Prezentowany tekst -
↓

Stówka. Przeczytaj to jeszcze raz - Anna Dziewit-Meller, Justyna Sobolewska


Książka Anny Dziewit-Meller i Justyny Sobolewskiej, to najlepsza lektura i prezent na Dzień Dziecka, dla wszystkich, którzy od dawna, formalnie dziećmi nie są. Pozwala odbyć sentymentalną podróż w czasie, powrócić do pierwszych czytelniczych zachwytów z dzieciństwa, uniesień młodości i refleksji wywołanych podczas "dorosłego" czytania książek. Co najważniejsze, sprawia, że na dłuższą chwilę możemy zapomnieć o świecie i oddać się tworzeniu własnej listy najważniejszych książek.

Po serii wyczerpujących emocjonalnie lektur, przepełnionych dramatami rodzinnymi i ważkimi problemami społecznymi, dla odmiany potrzebowałam czegoś przyjemnego, lekkiego i jednocześnie mądrego. Stówka doskonale odpowiadała tym moim oczekiwaniom i idealnie spełniła swoją rolę.

↑

Lista zadań -
A – Odpowiedz krótko na pytania do recenzji książki „Stówka”:
(i) Kto napisał tę książkę?
(ii) Na jakie święto recenzja poleca ją jako lekturę i prezent?
(iii) Jakie lektury, według recenzji, poprzedziły sięgnięcie po „Stówkę”?
B – Dopisz dalszy ciąg recenzji książki „Stówka”, zaczynając po jej ostatnim zdaniu.
Wiersze zamieszczone dalej pochodzą z innego źródła.

Dostarczone dane -
↓

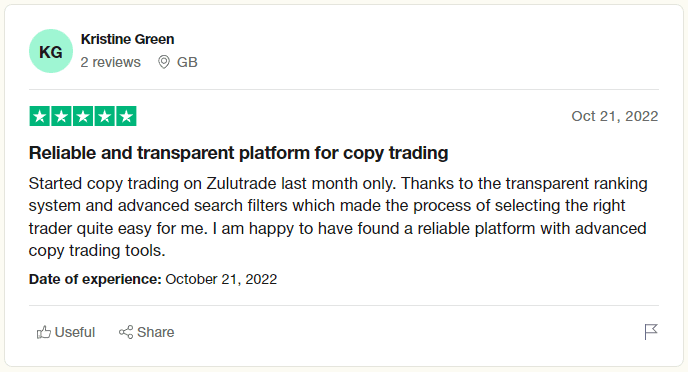Share this review via Share label

[x=155, y=332]
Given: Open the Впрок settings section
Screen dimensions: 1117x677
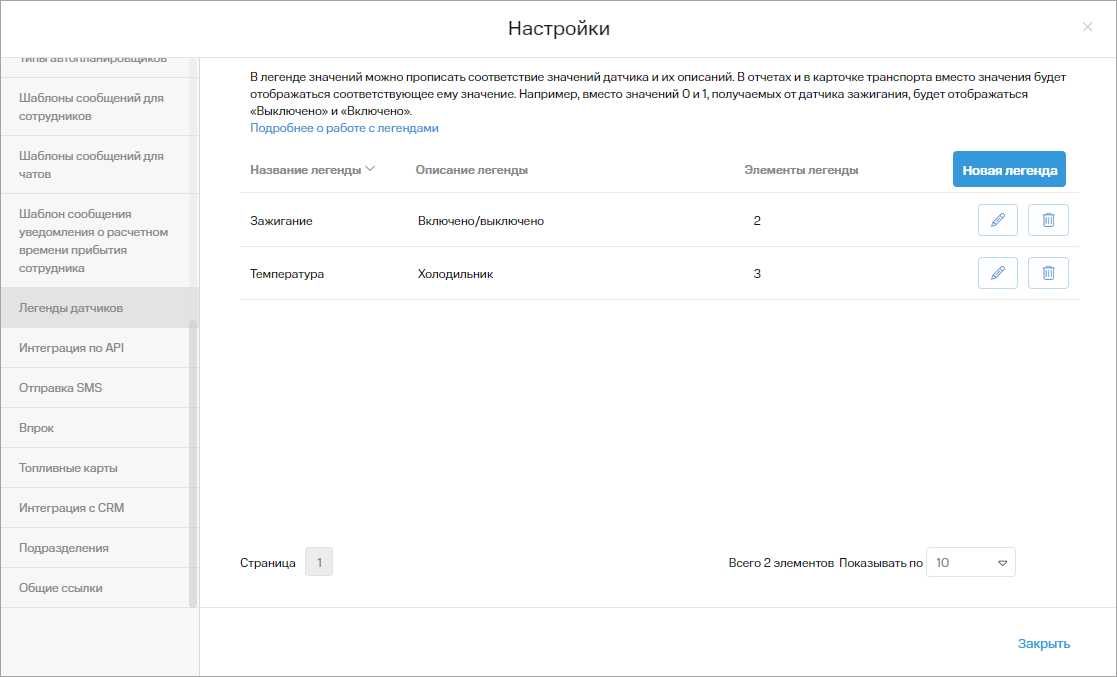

↑

Odpowiedzi -
A –
(i) Anna Dziewit-Meller i Justyna Sobolewska.
(ii) Na Dzień Dziecka.
(iii) Seria wyczerpujących emocjonalnie lektur, przepełnionych dramatami rodzinnymi i ważkimi problemami społecznymi.

B –
Jak wielu miłośników czytania uwielbiam oglądać biblioteczki w domach nowo poznanych osób, zastanawiać się, co ukształtowało ich czytelniczy gust i, jakich wyborów dokonują obecnie. Czasem bywam zdziwiona, częściej jednak zachwycona. Najbardziej wtedy, gdy na cudzych regałach znajdę inspirujące odkrycie dla siebie. Mój entuzjazm budzi lektura wszelkich prywatnych historii czytania, subiektywnych list najważniejszych książek, które trzeba przeczytać przed śmiercią. "Książki o książkach" to dla mnie wciąż jedna z większych życiowych przyjemności. Nie muszę więc chyba dodawać, że zapowiedź wydawnicza tej książki wywołała u mnie radosne poruszenie. Nie zawiodłam się ani przez moment, choć nie obyło się bez zaskoczeń. Co cieszy - dokonałam również kilku odkryć dla siebie.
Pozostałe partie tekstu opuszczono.